> [ENUNCIADO] Transcreva na íntegra, sem qualquer alteração, a notícia abaixo sobre o desvio de pagamentos no Hospital do Câncer Alfredo Abrão.

> [TRECHO DA PÁGINA]

_ _ _

Denunciada em setembro de 2021 por desviar pagamento por uso de salas de cirurgia do Hospital do Câncer Alfredo Abrão, em Campo Grande, uma enfermeira assinou acordo de não persecução penal e vai pagar R$ 10 mil à unidade e um salário mínimo para entidades assistenciais.

O caso veio à tona após um médico desconfiar e denunciar a situação ao então conselheiro da unidade, o médico Carlos Alberto Coimbra. Uma sindicância foi aberta e o MPMS (Ministério Público do Estado de Mato Grosso do Sul) acompanhou a situação.

Os desvios teriam ocorrido entre dezembro de 2020 e março de 2021 e totalizaram R$ 46,6 mil. A enfermeira trabalhava no setor de Faturamento da unidade e tinha a atribuição de contatar médicos que realizam cirurgias particulares na unidade para cobrar pagamentos. 

Porém, ela pedia que o dinheiro fosse depositado em sua conta pessoal. A partir disso, ela emitia uma nota fiscal com valor mais baixo para encobrir o desvio.

Consta no relatório final da sindicância que um médico que prestava serviços à unidade desconfiou do pedido de pagamento para a conta pessoal, o que logo despertou a suspeita em funcionários e nos médicos que atuavam no hospital.

Paciente fez vaquinha, pagou Hospital do Câncer, mas “ficou devendo”

A investigação da comissão sindicante trouxe o caso que teria sido emblemático para o corpo de funcionários do hospital. De início, o grupo passou a analisar todos os procedimentos realizados entre novembro de 2020 e maio de 2021.

Foram encontradas diversas inconsistências em pagamentos nesse período, e os médicos envolvidos foram acionados para prestar esclarecimentos. Foi quando eles relataram que pagaram diretamente à colaboradora.

_ _ _

> [ITENS FORNECIDOS]

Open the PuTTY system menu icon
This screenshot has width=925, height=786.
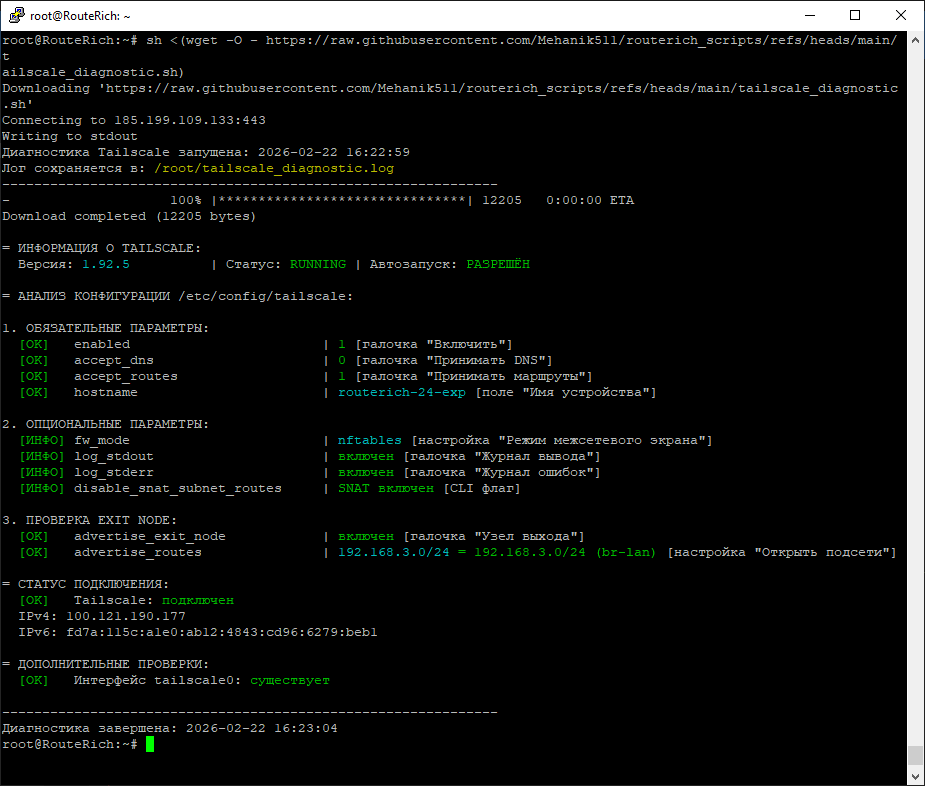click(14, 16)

_ _ _

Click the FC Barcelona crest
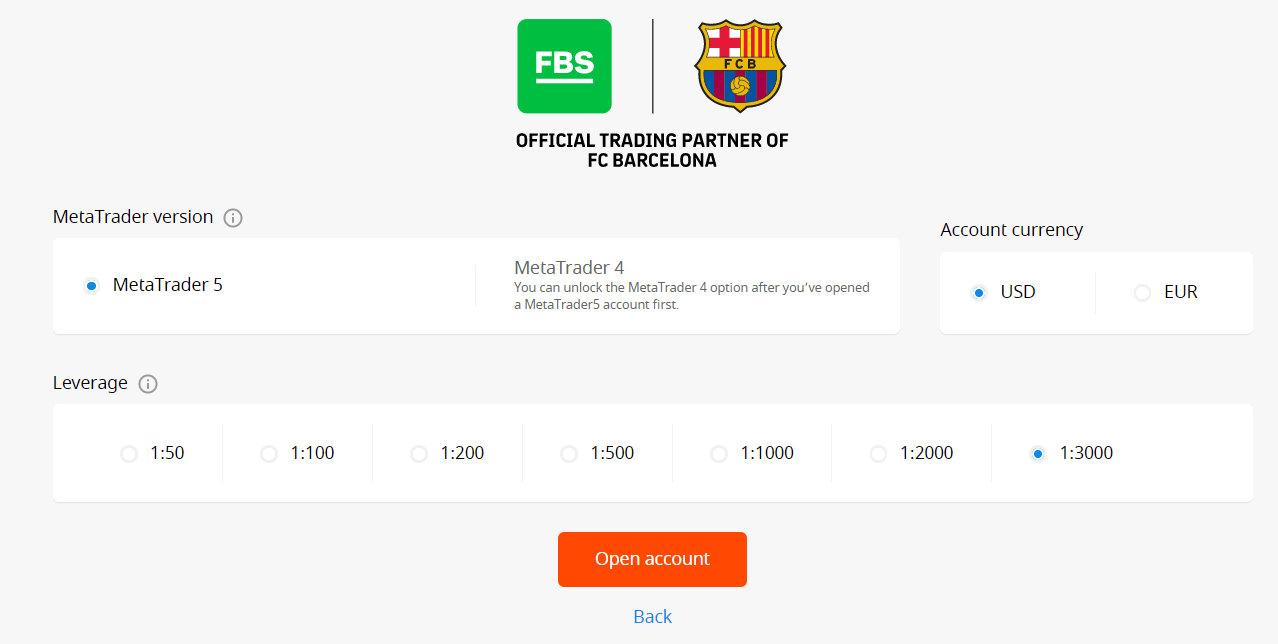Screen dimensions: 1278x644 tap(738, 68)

_ _ _

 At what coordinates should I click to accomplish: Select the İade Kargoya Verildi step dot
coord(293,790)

_ _ _

> [RESOLUÇÃO DO EXERCÍCIO]
Denunciada em setembro de 2021 por desviar pagamento por uso de salas de cirurgia do Hospital do Câncer Alfredo Abrão, em Campo Grande, uma enfermeira assinou acordo de não persecução penal e vai pagar R$ 10 mil à unidade e um salário mínimo para entidades assistenciais.

O caso veio à tona após um médico desconfiar e denunciar a situação ao então conselheiro da unidade, o médico Carlos Alberto Coimbra. Uma sindicância foi aberta e o MPMS (Ministério Público do Estado de Mato Grosso do Sul) acompanhou a situação.

Os desvios teriam ocorrido entre dezembro de 2020 e março de 2021 e totalizaram R$ 46,6 mil. A enfermeira trabalhava no setor de Faturamento da unidade e tinha a atribuição de contatar médicos que realizam cirurgias particulares na unidade para cobrar pagamentos. 

Porém, ela pedia que o dinheiro fosse depositado em sua conta pessoal. A partir disso, ela emitia uma nota fiscal com valor mais baixo para encobrir o desvio.

Consta no relatório final da sindicância que um médico que prestava serviços à unidade desconfiou do pedido de pagamento para a conta pessoal, o que logo despertou a suspeita em funcionários e nos médicos que atuavam no hospital.

Paciente fez vaquinha, pagou Hospital do Câncer, mas “ficou devendo”

A investigação da comissão sindicante trouxe o caso que teria sido emblemático para o corpo de funcionários do hospital. De início, o grupo passou a analisar todos os procedimentos realizados entre novembro de 2020 e maio de 2021.

Foram encontradas diversas inconsistências em pagamentos nesse período, e os médicos envolvidos foram acionados para prestar esclarecimentos. Foi quando eles relataram que pagaram diretamente à colaboradora.